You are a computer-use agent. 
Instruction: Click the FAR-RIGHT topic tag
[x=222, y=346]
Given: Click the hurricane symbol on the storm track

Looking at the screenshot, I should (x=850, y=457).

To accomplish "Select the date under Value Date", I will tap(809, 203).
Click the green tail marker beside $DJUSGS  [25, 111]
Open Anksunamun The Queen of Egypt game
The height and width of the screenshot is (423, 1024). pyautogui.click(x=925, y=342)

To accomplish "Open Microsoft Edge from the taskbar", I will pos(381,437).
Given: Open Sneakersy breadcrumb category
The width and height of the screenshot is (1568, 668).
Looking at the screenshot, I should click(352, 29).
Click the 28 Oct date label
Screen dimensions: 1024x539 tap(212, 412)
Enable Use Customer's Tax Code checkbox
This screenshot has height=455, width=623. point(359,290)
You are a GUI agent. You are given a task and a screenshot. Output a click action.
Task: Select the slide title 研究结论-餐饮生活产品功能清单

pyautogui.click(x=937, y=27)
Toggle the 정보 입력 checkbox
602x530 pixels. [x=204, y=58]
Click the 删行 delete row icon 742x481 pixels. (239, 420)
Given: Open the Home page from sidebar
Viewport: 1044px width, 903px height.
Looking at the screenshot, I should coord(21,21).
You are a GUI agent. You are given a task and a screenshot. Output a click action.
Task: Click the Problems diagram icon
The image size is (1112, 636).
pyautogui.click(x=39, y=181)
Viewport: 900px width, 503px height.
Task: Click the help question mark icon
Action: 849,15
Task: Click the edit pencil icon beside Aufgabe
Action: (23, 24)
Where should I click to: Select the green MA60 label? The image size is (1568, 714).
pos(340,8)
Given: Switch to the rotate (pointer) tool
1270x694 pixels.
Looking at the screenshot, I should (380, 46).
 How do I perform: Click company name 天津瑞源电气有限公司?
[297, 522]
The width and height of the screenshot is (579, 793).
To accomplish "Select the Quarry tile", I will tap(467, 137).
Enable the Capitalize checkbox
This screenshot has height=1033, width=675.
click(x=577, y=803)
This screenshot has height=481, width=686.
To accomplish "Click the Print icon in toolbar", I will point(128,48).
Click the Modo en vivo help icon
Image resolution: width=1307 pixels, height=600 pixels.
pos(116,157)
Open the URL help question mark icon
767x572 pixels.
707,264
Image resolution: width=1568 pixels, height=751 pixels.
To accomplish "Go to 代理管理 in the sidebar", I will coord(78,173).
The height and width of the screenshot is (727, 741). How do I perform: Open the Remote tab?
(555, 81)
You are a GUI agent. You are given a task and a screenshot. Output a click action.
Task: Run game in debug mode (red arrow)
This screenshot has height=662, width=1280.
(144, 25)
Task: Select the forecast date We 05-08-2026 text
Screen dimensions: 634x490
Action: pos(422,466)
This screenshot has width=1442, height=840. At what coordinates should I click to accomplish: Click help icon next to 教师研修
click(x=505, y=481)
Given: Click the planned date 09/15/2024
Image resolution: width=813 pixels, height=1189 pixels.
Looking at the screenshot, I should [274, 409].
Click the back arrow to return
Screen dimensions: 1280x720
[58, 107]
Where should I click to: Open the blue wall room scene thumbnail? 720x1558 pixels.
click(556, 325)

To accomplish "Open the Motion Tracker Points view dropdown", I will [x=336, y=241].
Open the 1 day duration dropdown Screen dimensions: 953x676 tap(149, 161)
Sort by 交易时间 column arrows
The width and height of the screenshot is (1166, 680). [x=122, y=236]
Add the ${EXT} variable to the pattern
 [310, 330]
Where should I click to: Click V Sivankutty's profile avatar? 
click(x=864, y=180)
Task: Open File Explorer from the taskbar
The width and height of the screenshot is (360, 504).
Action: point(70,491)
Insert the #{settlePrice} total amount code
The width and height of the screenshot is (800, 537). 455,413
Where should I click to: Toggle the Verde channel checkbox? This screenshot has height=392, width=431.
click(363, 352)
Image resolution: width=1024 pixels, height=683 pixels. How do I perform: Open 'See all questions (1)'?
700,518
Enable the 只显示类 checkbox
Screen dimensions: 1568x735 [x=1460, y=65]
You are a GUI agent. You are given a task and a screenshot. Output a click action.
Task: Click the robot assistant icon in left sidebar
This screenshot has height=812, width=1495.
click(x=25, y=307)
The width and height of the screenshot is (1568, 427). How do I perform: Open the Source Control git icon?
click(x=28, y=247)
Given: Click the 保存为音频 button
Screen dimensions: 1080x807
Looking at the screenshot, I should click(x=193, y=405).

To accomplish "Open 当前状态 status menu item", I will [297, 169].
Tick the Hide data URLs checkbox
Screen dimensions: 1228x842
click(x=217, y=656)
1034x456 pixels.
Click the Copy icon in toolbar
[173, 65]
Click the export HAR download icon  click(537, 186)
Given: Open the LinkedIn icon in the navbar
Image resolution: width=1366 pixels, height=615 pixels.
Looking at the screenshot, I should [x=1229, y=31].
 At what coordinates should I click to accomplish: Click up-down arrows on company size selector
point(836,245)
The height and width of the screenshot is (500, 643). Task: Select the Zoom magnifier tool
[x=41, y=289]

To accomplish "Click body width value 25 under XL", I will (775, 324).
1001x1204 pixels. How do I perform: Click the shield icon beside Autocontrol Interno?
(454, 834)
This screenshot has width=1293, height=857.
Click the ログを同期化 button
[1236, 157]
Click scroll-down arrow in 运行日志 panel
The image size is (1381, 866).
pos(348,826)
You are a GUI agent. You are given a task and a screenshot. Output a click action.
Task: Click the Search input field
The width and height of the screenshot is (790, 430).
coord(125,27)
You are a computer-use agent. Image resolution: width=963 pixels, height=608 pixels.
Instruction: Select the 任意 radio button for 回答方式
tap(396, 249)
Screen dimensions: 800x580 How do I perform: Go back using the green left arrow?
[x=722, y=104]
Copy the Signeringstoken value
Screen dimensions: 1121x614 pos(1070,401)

**Assignment**: The task calls for all the records above to be repeated exactly.

**Result**:
You are a computer-use agent. 
Instruction: Click the FAR-RIGHT topic tag
[x=222, y=346]
Given: Click the hurricane symbol on the storm track

Looking at the screenshot, I should (x=850, y=457).

To accomplish "Select the date under Value Date", I will tap(809, 203).
Click the green tail marker beside $DJUSGS  [25, 111]
Open Anksunamun The Queen of Egypt game
The height and width of the screenshot is (423, 1024). pyautogui.click(x=925, y=342)

To accomplish "Open Microsoft Edge from the taskbar", I will pos(381,437).
Given: Open Sneakersy breadcrumb category
The width and height of the screenshot is (1568, 668).
Looking at the screenshot, I should click(352, 29).
Click the 28 Oct date label
Screen dimensions: 1024x539 tap(212, 412)
Enable Use Customer's Tax Code checkbox
This screenshot has height=455, width=623. point(359,290)
You are a GUI agent. You are given a task and a screenshot. Output a click action.
Task: Select the slide title 研究结论-餐饮生活产品功能清单

pyautogui.click(x=937, y=27)
Toggle the 정보 입력 checkbox
602x530 pixels. [x=204, y=58]
Click the 删行 delete row icon 742x481 pixels. (239, 420)
Given: Open the Home page from sidebar
Viewport: 1044px width, 903px height.
Looking at the screenshot, I should coord(21,21).
You are a GUI agent. You are given a task and a screenshot. Output a click action.
Task: Click the Problems diagram icon
The image size is (1112, 636).
pyautogui.click(x=39, y=181)
Viewport: 900px width, 503px height.
Task: Click the help question mark icon
Action: 849,15
Task: Click the edit pencil icon beside Aufgabe
Action: (23, 24)
Where should I click to: Select the green MA60 label? The image size is (1568, 714).
pos(340,8)
Given: Switch to the rotate (pointer) tool
1270x694 pixels.
Looking at the screenshot, I should (380, 46).
 How do I perform: Click company name 天津瑞源电气有限公司?
[297, 522]
The width and height of the screenshot is (579, 793).
To accomplish "Select the Quarry tile", I will tap(467, 137).
Enable the Capitalize checkbox
This screenshot has height=1033, width=675.
click(x=577, y=803)
This screenshot has height=481, width=686.
To accomplish "Click the Print icon in toolbar", I will point(128,48).
Click the Modo en vivo help icon
Image resolution: width=1307 pixels, height=600 pixels.
pos(116,157)
Open the URL help question mark icon
767x572 pixels.
707,264
Image resolution: width=1568 pixels, height=751 pixels.
To accomplish "Go to 代理管理 in the sidebar", I will coord(78,173).
The height and width of the screenshot is (727, 741). How do I perform: Open the Remote tab?
(555, 81)
You are a GUI agent. You are given a task and a screenshot. Output a click action.
Task: Run game in debug mode (red arrow)
This screenshot has height=662, width=1280.
(144, 25)
Task: Select the forecast date We 05-08-2026 text
Screen dimensions: 634x490
Action: pos(422,466)
This screenshot has width=1442, height=840. At what coordinates should I click to accomplish: Click help icon next to 教师研修
click(x=505, y=481)
Given: Click the planned date 09/15/2024
Image resolution: width=813 pixels, height=1189 pixels.
Looking at the screenshot, I should [274, 409].
Click the back arrow to return
Screen dimensions: 1280x720
[58, 107]
Where should I click to: Open the blue wall room scene thumbnail? 720x1558 pixels.
click(556, 325)

To accomplish "Open the Motion Tracker Points view dropdown", I will [x=336, y=241].
Open the 1 day duration dropdown Screen dimensions: 953x676 tap(149, 161)
Sort by 交易时间 column arrows
The width and height of the screenshot is (1166, 680). [x=122, y=236]
Add the ${EXT} variable to the pattern
 [310, 330]
Where should I click to: Click V Sivankutty's profile avatar? 
click(x=864, y=180)
Task: Open File Explorer from the taskbar
The width and height of the screenshot is (360, 504).
Action: point(70,491)
Insert the #{settlePrice} total amount code
The width and height of the screenshot is (800, 537). 455,413
Where should I click to: Toggle the Verde channel checkbox? This screenshot has height=392, width=431.
click(363, 352)
Image resolution: width=1024 pixels, height=683 pixels. How do I perform: Open 'See all questions (1)'?
700,518
Enable the 只显示类 checkbox
Screen dimensions: 1568x735 [x=1460, y=65]
You are a GUI agent. You are given a task and a screenshot. Output a click action.
Task: Click the robot assistant icon in left sidebar
This screenshot has height=812, width=1495.
click(x=25, y=307)
The width and height of the screenshot is (1568, 427). How do I perform: Open the Source Control git icon?
click(x=28, y=247)
Given: Click the 保存为音频 button
Screen dimensions: 1080x807
Looking at the screenshot, I should click(x=193, y=405).

To accomplish "Open 当前状态 status menu item", I will [297, 169].
Tick the Hide data URLs checkbox
Screen dimensions: 1228x842
click(x=217, y=656)
1034x456 pixels.
Click the Copy icon in toolbar
[173, 65]
Click the export HAR download icon  click(537, 186)
Given: Open the LinkedIn icon in the navbar
Image resolution: width=1366 pixels, height=615 pixels.
Looking at the screenshot, I should [x=1229, y=31].
 At what coordinates should I click to accomplish: Click up-down arrows on company size selector
point(836,245)
The height and width of the screenshot is (500, 643). Task: Select the Zoom magnifier tool
[x=41, y=289]

To accomplish "Click body width value 25 under XL", I will (775, 324).
1001x1204 pixels. How do I perform: Click the shield icon beside Autocontrol Interno?
(454, 834)
This screenshot has width=1293, height=857.
Click the ログを同期化 button
[1236, 157]
Click scroll-down arrow in 运行日志 panel
The image size is (1381, 866).
pos(348,826)
You are a GUI agent. You are given a task and a screenshot. Output a click action.
Task: Click the Search input field
The width and height of the screenshot is (790, 430).
coord(125,27)
You are a computer-use agent. Image resolution: width=963 pixels, height=608 pixels.
Instruction: Select the 任意 radio button for 回答方式
tap(396, 249)
Screen dimensions: 800x580 How do I perform: Go back using the green left arrow?
[x=722, y=104]
Copy the Signeringstoken value
Screen dimensions: 1121x614 pos(1070,401)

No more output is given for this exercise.